We keep praying that our illusions will fall away. God erodes them from many sides, hoping they will fall. But we often remain trapped in what we call normalcy—“the way things are.” Life then revolves around problem-solving, fixing, explaining, and taking sides with winners and losers. It can be a pretty circular and even nonsensical existence.

Ons ken almal daardie plek, daardie soort lewe, die “normale” lewe van geld en sport en grootste huis, grootste kar, geweld en oorlog en afguns en nyd en plesier en seks … en een dag per week kerk toe gaan.

To get out of this repetitive cycle, we have to allow ourselves to be drawn into sacred space, into liminality. All transformation takes place here. There alone is our old world left behind, though we’re not yet sure of the new existence. That’s a good space where genuine newness can begin. We must get there often and stay as long as we can by whatever means possible. It’s the realm where God can best get at us because our false certitudes are finally out of the way. This is the sacred space where the old world is able to fall apart, and a bigger world is revealed. If we don’t encounter liminal space in our lives, we start idealizing normalcy. The threshold is God’s waiting room. Here we are taught openness and patience as we come to expect an appointment with the Divine Doctor.

Maar dit, die plek waar die ou wêreld en ons sekerhede wegval, is ‘n skrikwekkende plek. Dit voel (en die kerk vertel ons selfs) dat God nie daar is nie.

I believe that religion’s unique and necessary function is to lead us into liminal space. Instead, religion has largely become a confirmation of the status quo and business as usual. Religion should lead us into sacred space where deconstruction of the old “normal” can occur.

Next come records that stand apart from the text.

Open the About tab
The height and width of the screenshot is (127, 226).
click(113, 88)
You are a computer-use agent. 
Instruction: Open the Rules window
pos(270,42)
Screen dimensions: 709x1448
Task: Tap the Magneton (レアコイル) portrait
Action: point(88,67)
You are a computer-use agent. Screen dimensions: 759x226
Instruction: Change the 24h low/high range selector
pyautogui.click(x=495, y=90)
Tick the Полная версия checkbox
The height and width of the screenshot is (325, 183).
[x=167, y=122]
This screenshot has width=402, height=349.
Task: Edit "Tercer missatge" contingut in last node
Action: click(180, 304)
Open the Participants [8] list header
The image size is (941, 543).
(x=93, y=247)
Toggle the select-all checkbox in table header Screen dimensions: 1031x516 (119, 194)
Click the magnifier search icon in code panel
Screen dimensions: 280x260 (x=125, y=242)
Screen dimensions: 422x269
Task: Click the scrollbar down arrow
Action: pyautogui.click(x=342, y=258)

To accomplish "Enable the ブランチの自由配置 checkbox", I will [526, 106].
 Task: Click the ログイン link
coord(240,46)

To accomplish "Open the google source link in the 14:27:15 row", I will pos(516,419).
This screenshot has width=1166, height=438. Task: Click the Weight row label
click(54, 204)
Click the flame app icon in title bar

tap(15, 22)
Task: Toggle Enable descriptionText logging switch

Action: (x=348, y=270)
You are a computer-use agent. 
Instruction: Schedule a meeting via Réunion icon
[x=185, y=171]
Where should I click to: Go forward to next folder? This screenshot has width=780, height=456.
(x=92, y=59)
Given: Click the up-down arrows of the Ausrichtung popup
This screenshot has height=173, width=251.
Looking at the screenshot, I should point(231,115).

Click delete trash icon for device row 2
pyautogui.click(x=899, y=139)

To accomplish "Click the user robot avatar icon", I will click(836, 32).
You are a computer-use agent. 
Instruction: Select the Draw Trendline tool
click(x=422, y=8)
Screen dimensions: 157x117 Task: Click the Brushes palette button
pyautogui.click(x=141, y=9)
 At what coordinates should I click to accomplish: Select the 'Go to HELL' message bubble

Much of my criticism of religion comes about when I see it not only affirming the system of normalcy but teaching folks how to live there comfortably. [1]

Want buite my kerk en my heilige geskrifte en my kultuur is die duiwel!

Culturally, we don’t want to embrace liminal space or recognize our natural egocentricity. In fact, we avoid trying to experience it at all. We shut away people who are ill and dying in hospitals and nursing homes, rather than allowing them to spend their final days at home, surrounded by loved ones who will learn and grow by dwelling together in the liminal space between life and death. We avoid other times of liminality in our lives through denial, escaping with the help of alcohol, sugar, and drugs to avoid truly experiencing the opportunities of liminal space. Yet the irony is that liminal space doesn’t have to be difficult. While it can be challenging, it can also be extremely rewarding. I discover there is another Center, and it’s not me!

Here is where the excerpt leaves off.